Apply Conf 2022
19. Faire’s journey toward modern data and ML stack

19. Faire’s journey toward modern data and ML stack, Daniele Perito, Faire

https://www.youtube.com/watch?v=hTR-YSrN60Q&ab_channel=Tecton (opens in a new tab)

  • Faire is a B2B marketplace helping independent retailers

    • ML to connect brands to retailers
    • Challenges include: search discovery & ranking, risk & fraud, seller success (lead scoring), incentive optimization
  • Year 1 (data team size: 1 → 1)

    • Main decisions

      • Online DB to use
      • BI tool
      • Data warehouse
      • Event recording
      • First real-time feature store for fraud
    • Data structure decisions can be very sticky, not easy to evaluate in the short term, a lot of critical and far-reaching decisions

      Make sure to have cofounders or advisers that have worked with data systems

    • 2 choices of DB: MongoDB vs MySQL

      MongoDB pro: fast to set up and run

      MySQL pro: data replication, consistency

  • Year 2 (data team size: 1 → 3)

    • Main decisions

      • Improved search system
      • Kubeflow vs Airflow for simple orchestration
      • First standardized core tables for analytics
    • So far, usage of GCP and Kubeflow seemed the most natural move

      When scaling, decision making needs a more framework: create a rubric

  • Year 3 (data team size: 3 → 6)

    • Main decisions

      • Unify feature store
      • Migration to Airflow
      • Data quality monitoring
      • Experimentation platform
      • Events platform
    • Build / Buy experiment

      We had a basic experiment system and we didn’t know what we were missing, so we tried to use an external solution

      Took longer than expected and ultimately failed because of sync issues between our warehouse and our suppliers. Difficulty to map both data models.

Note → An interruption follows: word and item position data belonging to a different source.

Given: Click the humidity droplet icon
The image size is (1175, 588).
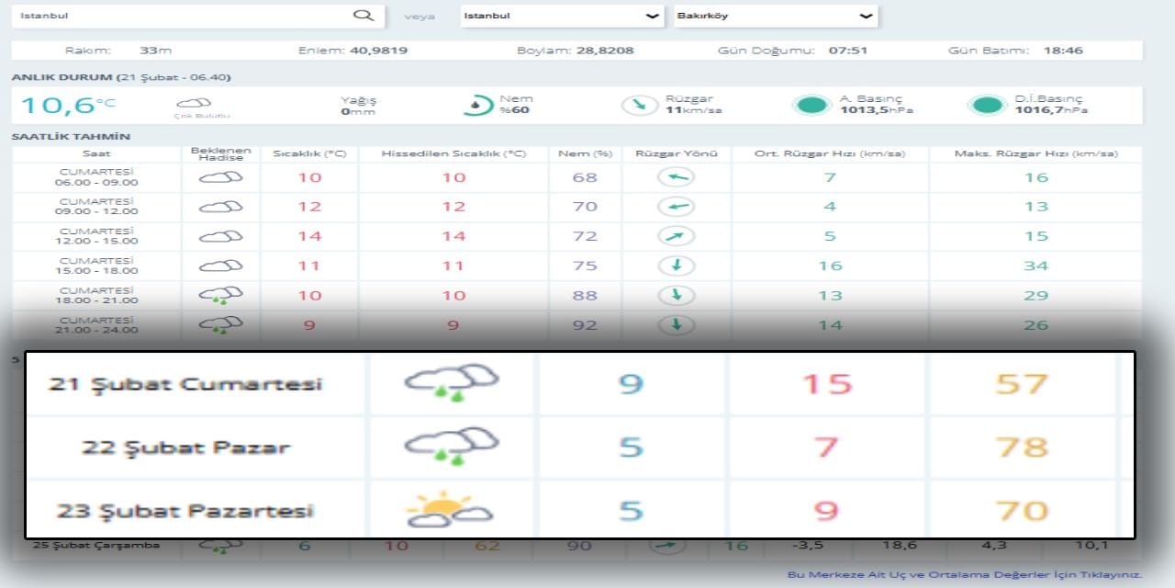Looking at the screenshot, I should 474,105.

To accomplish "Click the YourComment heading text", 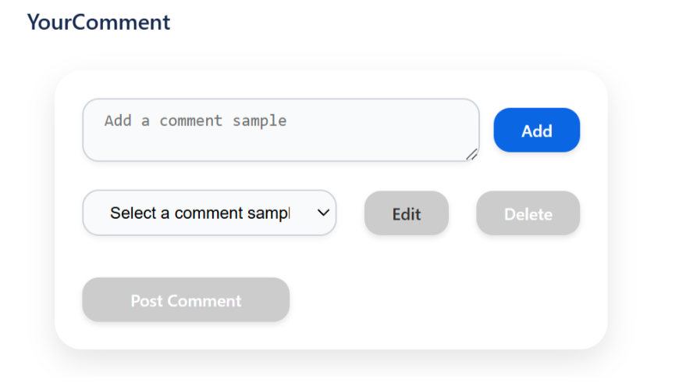I will [98, 22].
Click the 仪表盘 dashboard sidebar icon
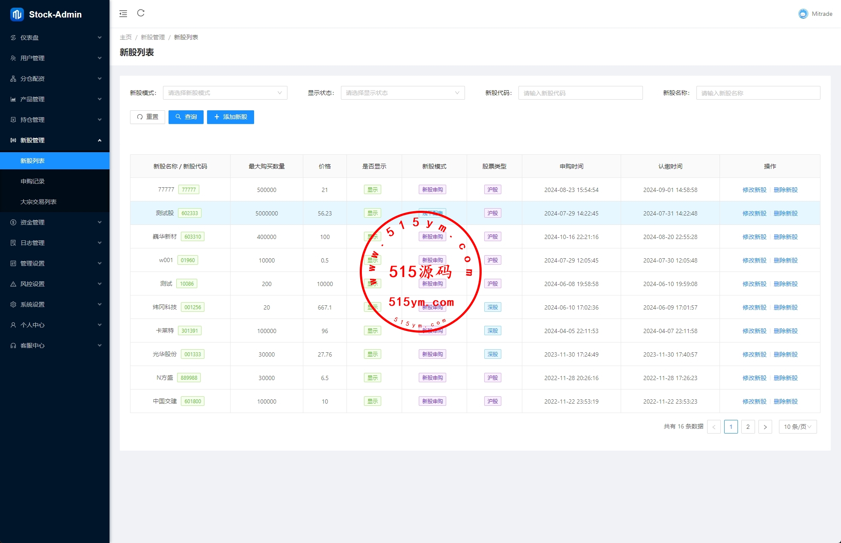 click(13, 38)
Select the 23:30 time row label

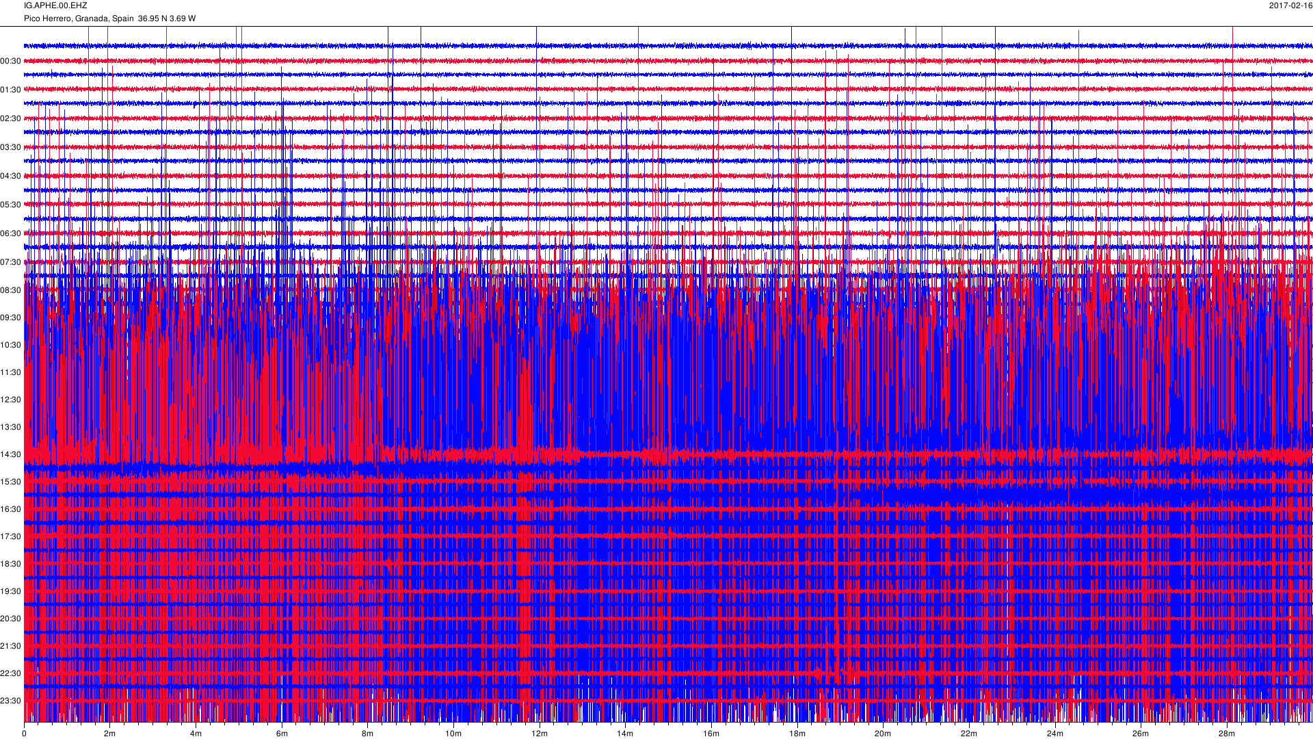coord(10,701)
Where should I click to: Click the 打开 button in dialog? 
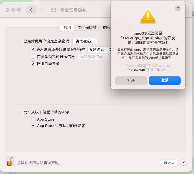131,80
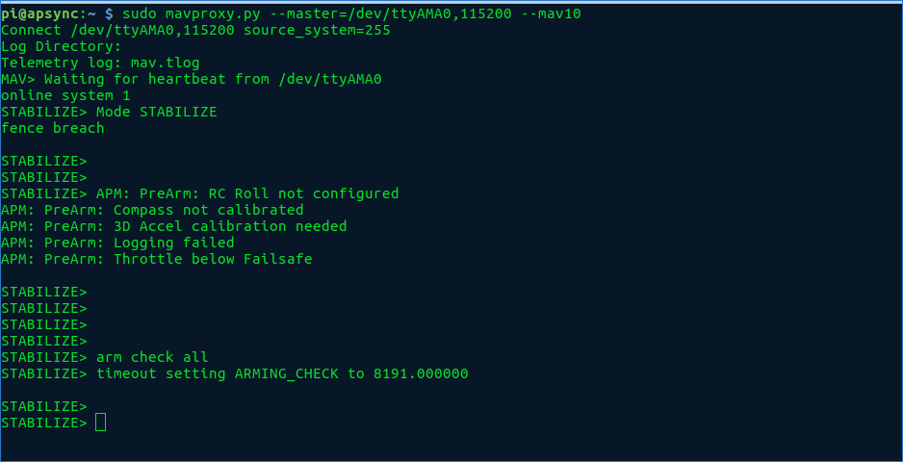Click the 'Log Directory:' line
Image resolution: width=903 pixels, height=462 pixels.
pyautogui.click(x=61, y=46)
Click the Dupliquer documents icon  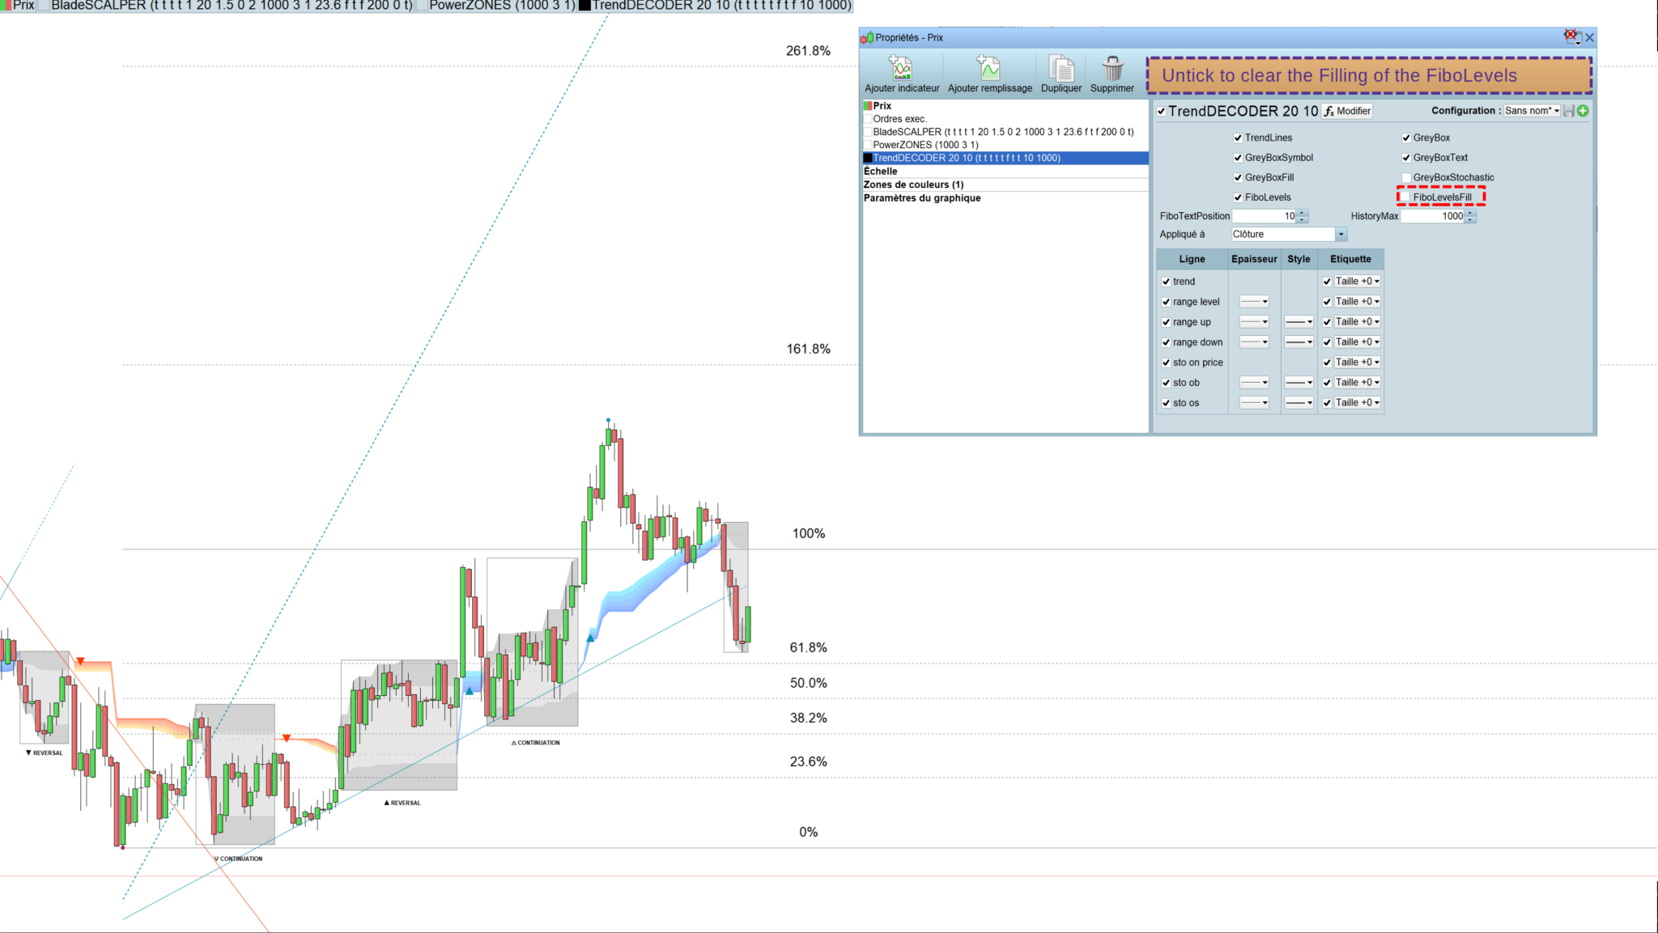pyautogui.click(x=1061, y=68)
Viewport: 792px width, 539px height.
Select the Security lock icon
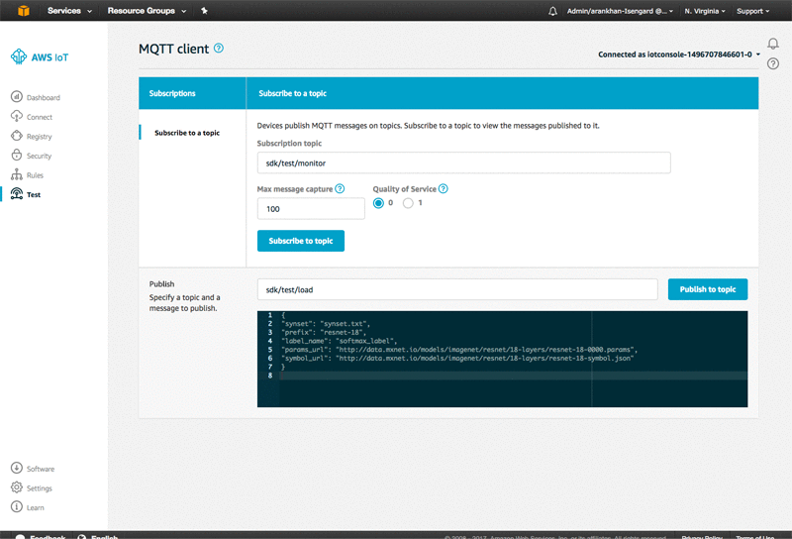coord(17,155)
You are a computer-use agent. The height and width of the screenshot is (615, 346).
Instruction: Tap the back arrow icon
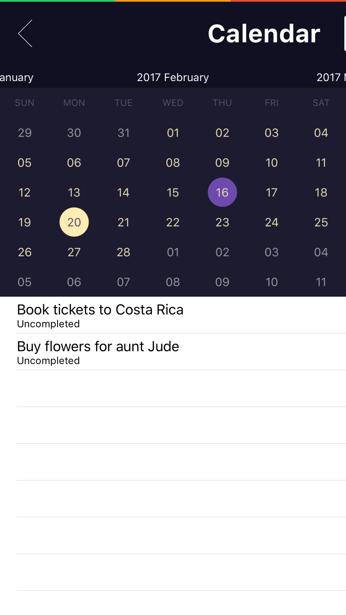pos(25,34)
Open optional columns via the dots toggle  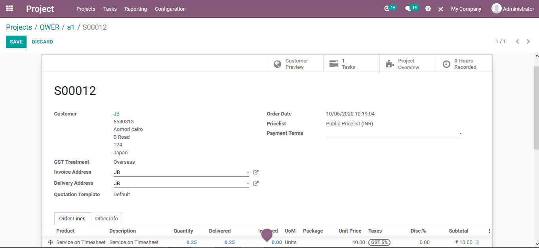[x=489, y=231]
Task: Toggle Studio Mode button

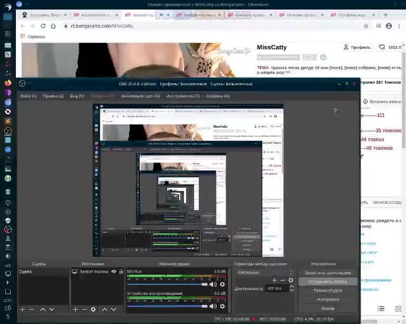Action: [327, 291]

    • Learnings: there is a cost in maintaining data consistency with external providers. Also, make sure that data infra decisions are tailored to your need.

  • Year 4 (data team size: 6 → 12)

    • Main decisions

      • Real-time ranking and low latency inference
      • Migration to Snowflake
      • Terraform everywhere
    • Snowflake migration from Redshifts

      Thousands of tables to migrate, very painful over 6 months

      Big data infra changes are hard, and necessitate a lot of coordination and project management to bring the whole company with you

      No migration will be perfect, so set up an accuracy threshold to consider the job finished

  • Year 5 (2021, data team size: 12 → 30)

    • Main decisions

      • ML platform unification
      • Analytics unification
    • Make sure you have seasoned technical leaders to understand when it’s time to make big investments

      Without feedback from DS and MLE and their workflow, you might not understand that there is a need to invest in analytics or ML platform

      These DS projects are critical for the future

  • Summary

    • Make sure to have experimented folks in the early days
    • Close collaboration between eng and data team during the early days is crucial
    • Establish rubrics for decision making
  • Q&A

    • A concrete example of a data decision rubric?

      Recently: does the data catalogue integrate with the BI tool? Can people follow tables to foster collaboration (”hey I notice you are an expert with this table…”)?

    • What data are you using?

      Essentially customers’ behaviour and interaction with the marketplace

    • Analytics platform vs ML platform?

      ML platform = unified feature store, unified ML training pipeline, model registry for later used, model serving (batch & real-time)

      Analytics platform = how are we adding decisions, and who are adding them? All of these things need to be defined at once, in a precise place. Every single fact of the business is defined once, and everyone is using it.

    • Real-time feature store?

      How grown, ranking and fraud system

      Very interested in a unified feature store and understanding when to make the switch

      Feature computation in real-time is a really hard topic, the cost of sync with an external provider is very real

    • Biggest growth challenges?

      Hundred of small changes in the data analytics platform during internationalization, different currencies, when to make the conversion before computing the revenue?